Arising, he offered her his arm with extreme politeness and escorted her from the sight of the boy. Once the door was closed after them, he gripped her arm until his fingers cut into it cruelly. He rushed her down the hall faster than she could comfortably walk and thrust her into her room so roughly and forcibly that she fell upon her bed. Standing over her, he said to her: “If you can’t manage to be anything better than a sickly idiot, you keep out of men’s affairs altogether.” And then, on a wave evoked by the nausea on her face, he added: “He’ll be all right in the morning, I tell you!”

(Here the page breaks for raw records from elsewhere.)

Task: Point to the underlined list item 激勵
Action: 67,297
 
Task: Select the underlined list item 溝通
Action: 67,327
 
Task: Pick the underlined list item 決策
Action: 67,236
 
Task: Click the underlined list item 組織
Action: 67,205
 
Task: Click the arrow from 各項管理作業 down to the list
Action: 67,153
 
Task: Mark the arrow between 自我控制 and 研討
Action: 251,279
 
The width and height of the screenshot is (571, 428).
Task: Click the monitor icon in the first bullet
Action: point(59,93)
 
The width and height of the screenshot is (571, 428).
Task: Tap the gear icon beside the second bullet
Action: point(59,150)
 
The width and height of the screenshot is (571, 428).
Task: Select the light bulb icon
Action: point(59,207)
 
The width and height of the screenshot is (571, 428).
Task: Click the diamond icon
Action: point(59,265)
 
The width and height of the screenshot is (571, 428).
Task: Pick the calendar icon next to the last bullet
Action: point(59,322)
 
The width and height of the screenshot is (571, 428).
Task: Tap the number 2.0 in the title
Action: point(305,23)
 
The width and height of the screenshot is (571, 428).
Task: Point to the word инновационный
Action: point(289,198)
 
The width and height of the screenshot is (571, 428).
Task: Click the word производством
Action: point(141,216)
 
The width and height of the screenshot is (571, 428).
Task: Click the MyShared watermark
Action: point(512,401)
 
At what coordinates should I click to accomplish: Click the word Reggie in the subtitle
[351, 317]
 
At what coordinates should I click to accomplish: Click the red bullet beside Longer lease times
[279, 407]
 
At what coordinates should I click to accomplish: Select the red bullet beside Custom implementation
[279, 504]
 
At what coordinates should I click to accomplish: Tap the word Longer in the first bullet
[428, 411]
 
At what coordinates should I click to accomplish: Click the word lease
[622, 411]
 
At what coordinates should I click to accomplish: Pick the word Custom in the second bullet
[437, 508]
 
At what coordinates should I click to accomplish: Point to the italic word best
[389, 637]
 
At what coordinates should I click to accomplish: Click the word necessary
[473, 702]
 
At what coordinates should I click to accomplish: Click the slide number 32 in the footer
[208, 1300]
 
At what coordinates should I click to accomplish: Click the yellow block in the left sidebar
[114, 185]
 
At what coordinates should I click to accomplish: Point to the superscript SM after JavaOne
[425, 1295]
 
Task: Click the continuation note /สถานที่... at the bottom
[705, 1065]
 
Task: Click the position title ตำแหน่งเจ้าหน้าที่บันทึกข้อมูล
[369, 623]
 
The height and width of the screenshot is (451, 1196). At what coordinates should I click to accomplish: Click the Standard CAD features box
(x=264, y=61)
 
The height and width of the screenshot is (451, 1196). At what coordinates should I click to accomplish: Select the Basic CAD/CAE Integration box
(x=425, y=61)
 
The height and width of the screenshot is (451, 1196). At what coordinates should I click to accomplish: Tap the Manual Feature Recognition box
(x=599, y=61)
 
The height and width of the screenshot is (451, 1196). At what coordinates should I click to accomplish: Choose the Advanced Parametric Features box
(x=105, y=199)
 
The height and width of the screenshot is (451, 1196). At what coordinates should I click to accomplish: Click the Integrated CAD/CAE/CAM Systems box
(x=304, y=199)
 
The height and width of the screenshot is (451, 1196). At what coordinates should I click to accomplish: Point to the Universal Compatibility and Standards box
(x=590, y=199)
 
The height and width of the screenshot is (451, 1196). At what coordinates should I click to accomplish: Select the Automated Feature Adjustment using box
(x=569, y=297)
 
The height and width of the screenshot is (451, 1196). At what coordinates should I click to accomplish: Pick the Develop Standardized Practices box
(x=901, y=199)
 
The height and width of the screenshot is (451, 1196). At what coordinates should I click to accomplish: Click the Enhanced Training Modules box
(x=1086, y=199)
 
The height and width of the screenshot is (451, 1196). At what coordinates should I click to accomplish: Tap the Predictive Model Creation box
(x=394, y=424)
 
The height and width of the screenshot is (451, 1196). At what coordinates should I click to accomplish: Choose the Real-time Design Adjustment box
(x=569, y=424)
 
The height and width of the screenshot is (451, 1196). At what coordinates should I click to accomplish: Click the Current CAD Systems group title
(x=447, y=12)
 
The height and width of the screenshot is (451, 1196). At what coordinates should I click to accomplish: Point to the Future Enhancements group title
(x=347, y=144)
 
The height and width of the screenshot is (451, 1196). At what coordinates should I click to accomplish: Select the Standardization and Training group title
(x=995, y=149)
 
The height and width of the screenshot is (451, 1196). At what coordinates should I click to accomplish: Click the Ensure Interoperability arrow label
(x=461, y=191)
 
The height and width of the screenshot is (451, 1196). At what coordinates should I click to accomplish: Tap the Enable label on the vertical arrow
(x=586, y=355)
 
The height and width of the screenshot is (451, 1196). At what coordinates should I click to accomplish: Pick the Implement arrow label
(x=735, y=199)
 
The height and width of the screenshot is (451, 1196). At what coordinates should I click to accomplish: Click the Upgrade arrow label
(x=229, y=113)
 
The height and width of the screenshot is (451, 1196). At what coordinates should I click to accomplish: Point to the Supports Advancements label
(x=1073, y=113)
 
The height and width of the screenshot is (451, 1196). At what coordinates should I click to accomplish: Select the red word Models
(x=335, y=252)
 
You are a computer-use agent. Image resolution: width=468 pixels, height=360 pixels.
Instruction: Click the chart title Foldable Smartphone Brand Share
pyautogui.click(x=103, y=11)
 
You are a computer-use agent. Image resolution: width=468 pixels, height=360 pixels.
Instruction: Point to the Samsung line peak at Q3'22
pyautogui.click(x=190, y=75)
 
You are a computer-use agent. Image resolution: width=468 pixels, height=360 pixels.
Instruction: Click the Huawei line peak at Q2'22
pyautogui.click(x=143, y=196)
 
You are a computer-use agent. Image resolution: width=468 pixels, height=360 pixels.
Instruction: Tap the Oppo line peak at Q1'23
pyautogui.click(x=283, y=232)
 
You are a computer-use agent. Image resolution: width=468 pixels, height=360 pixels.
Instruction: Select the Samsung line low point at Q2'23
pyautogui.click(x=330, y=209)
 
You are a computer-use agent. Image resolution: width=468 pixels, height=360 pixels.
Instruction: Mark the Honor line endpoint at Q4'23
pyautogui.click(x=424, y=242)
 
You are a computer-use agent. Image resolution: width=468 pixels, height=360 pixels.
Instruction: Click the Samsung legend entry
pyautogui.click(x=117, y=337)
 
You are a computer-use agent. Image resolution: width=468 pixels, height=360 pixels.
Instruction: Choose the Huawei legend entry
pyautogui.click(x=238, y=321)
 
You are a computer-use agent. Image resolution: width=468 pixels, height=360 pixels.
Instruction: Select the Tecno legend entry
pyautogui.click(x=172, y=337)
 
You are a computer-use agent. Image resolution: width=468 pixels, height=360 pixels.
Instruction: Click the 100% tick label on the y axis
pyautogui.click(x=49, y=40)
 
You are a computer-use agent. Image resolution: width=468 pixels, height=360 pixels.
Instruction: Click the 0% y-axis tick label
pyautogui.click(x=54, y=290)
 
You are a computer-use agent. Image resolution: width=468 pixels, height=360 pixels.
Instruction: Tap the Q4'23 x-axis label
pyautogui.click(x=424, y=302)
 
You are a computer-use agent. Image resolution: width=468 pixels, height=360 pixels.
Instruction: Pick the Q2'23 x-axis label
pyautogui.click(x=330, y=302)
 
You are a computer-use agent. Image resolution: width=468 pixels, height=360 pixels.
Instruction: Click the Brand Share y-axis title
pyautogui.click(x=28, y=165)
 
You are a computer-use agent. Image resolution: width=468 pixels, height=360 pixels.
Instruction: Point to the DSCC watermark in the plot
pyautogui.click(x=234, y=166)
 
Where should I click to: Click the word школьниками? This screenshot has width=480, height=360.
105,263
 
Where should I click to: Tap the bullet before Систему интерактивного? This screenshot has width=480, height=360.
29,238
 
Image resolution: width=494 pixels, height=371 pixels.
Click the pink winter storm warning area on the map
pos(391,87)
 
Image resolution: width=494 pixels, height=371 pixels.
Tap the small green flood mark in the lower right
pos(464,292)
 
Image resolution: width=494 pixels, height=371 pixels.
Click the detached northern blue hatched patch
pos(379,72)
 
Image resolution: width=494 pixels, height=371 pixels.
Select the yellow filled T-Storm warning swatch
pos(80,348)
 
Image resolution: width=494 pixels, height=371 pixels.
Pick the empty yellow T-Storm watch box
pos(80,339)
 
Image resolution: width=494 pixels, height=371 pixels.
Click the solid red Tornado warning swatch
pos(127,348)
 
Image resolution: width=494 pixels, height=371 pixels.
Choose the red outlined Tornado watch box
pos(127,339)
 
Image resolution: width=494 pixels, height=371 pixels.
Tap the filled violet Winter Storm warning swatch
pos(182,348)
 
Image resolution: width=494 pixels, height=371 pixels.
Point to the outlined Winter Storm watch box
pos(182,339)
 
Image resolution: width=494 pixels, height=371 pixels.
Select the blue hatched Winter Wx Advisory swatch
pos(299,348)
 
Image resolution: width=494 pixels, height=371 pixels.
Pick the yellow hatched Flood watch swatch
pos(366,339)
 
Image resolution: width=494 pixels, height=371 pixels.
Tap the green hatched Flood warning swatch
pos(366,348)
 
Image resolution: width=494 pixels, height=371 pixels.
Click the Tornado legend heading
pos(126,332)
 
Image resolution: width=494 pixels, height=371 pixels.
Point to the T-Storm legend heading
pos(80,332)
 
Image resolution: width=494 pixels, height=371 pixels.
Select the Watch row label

In the morning, when Mrs. Moreland lifted strained and sleepless eyes to the doorway, she was shocked until she shrank back in her chair. Junior was standing there, laughing at her. She could not see any trace of the dissipation of the night before upon his face or person. He had bathed and carefully dressed. He came across to her laughingly, and standing behind her chair, he tipped her head back against him and kissed her. He scolded her for the loss of sleep evident on her face. He assured her that he was perfectly capable of taking care of himself and that she never again was to worry in case he drank a little more than he should. He didn’t care anything about the stuff; he simply drank it with the other boys when they wanted to have a celebration. He pointed out the fact that his father never had become intoxicated to a degree that in the slightest interfered with his business or with his social position in the community, yet he always had a drink whenever he wanted it. He really succeeded in reassuring her to such an extent that she went to her room and lay down to secure the sleep that she had lost.
CHAPTER XI
“The Driver of the Chariot”
When Mahala left Junior, she immediately hurried to her mother, forgetful of everything except that she wanted to be where she would not be subjected to further annoyance. She had forgotten, for the minute, what was in store for her the first time her mother found her alone. She was not allowed to forget very long. Instantly Mrs. Spellman had whispered in Mahala’s ear: “Where did those lilies and roses come from?”
Mahala had taken time for mental preparation.
“I hunted all I dared on the platform,” she said, “and I couldn’t find the card. I told Jemima, when she took my flowers home, to watch especially for it and to save it if she found one.”
“Do you mean to tell me that you don’t know where such a thing as that came from?” demanded Elizabeth Spellman abruptly. She was trying to face Mahala down with deeply penetrant eyes. Mahala objected to having her good time spoiled by the ordeal she had known she was destined to undergo when the exquisite sheaf had been stood at her knees. She showed not the slightest inclination to avoid her mother’s eyes. She seemed capable of looking into them with the utmost frankness.
“No, Mama,” she said quietly, “I haven’t any intention of telling you anything. If there’s a card that belongs to the flowers, Jemima will have found it by the time we reach home. If there isn’t, we will just have to make up our minds that somebody cares enough about me to make me a lovely gift, won’t we?”
It was Elizabeth Spellman’s proud boast that she had never struck her daughter. The chances are very large, that for the second time that evening, if she had been in seclusion, she might have been provoked to what her fingers were itching to do, but the one thing Elizabeth was forced to remember above everything else in time of crisis was that she was a lady. She could not very well slap her daughter’s face at a Commencement dance.